The team’s analyses identified 71 proteins, found in blood, whose levels were significantly altered in older normal mice. Of those proteins, 59 stayed at youthful levels in older mice whose tissue-resident macrophages lacked EP2. Many of these proteins originated in the liver. “The liver is one of the body’s most tissue-resident-macrophage-enriched organs and a major contributor to aging-related changes in blood chemistry,” Andreasson said. “It’s the central organ determining the body’s metabolic rate.”

The study showed that in normal old mice, smoldering senescent neutrophils accumulated in the liver, spleen, and bone marrow and, to a lesser extent, in many other organs the researchers looked at.

But the organs of older mice lacking EP2 on their tissue-resident macrophages retained the lower neutrophil numbers of youth. These mice looked younger, leaner, and more physically fit compared with control littermates. They evidenced less visceral fat and greater muscle mass. Their performance on tests of multiple organs’ function equaled that of young mice.

EP2 deletion in addition reduced inflammation in the blood, liver, colon, heart, kidney, and hippocampus (a brain region tightly tied to memory and navigation ability) in the older mice. Their speed, balance, and forelimb grip strength resembled that of young animals.

Reducing EP2 activity in older mice also preserved their memory capabilities. These animals could thread their way through a maze or recall previously encountered objects almost as well as younger mice—and far better than similarly old mice with tissue-resident macrophages expressing functional EP2. “Reducing TRM EP2 signaling in aged mice preserved youthful mitochondrial fitness and prevented cognitive decline, frailty, sarcopenia, adiposity, cardiac impairment, and systemic inflammation,” they wrote in summary.

There are, today, no approved drugs that selectively shut down EP2 activity, although there are several that target PGE2. Non-steroidal anti-inflammatory painkillers work by blocking PGE2 production, Andreasson said. That’s how aspirin and similar drugs reduce pain, fever, swelling, and redness. But to greater or lesser degrees these drugs all block other vital prostaglandins. Even PGE2 has beneficial properties when it binds to receptors other than EP2, rather than the detrimental inflammatory one examined in this study.

As part of their study, the investigators treated otherwise normal 22-month-old mice for two months with an EP2-inhibiting experimental drug. The results showed that the treatment reduced total and senescent neutrophil counts in old mice toward youthful levels. In culture dishes, old age diminished—but the EP2-blocking drug likewise significantly restored—the mice’s tissue-resident macrophages’ ability to engulf and digest burnt-out neutrophils. “Together, these results demonstrate that pharmacologic EP2 inhibition partially reverses age-associated TRM dysfunction and senescent neutrophil accumulation, with strongest rescue in the liver,” they stated.
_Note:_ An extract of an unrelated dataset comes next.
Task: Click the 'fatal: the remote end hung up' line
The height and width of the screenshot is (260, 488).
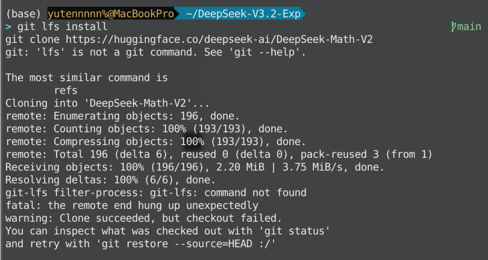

Finally, the team turned to a large human database characterizing different cell types in young, old, and diseased human livers. This database revealed the same age-related neutrophil buildup, increased neutrophil senescence, tissue-resident-macrophage decline, and heightened EP2 activity in older—and even more so, diseased—livers that the Stanford Medicine researchers had seen in mice. This was a first-time observation in human cells, according to Andreasson. “These human findings, while correlative, position the TRM EP2-efferocytosis axis as a candidate mechanism in human aging that warrants further functional testing,” they noted. “Specifically, future studies should assess whether the impaired clearance of senescent neutrophils also occurs in human TRMs and whether pharmacological EP2 blockade can restore this defect.”

Andreasson suggested that targeting neutrophil clearance may yield big therapeutic benefits. “We need to develop a safe drug that incapacitates EP2 without disrupting upstream events such as PGE2 production.”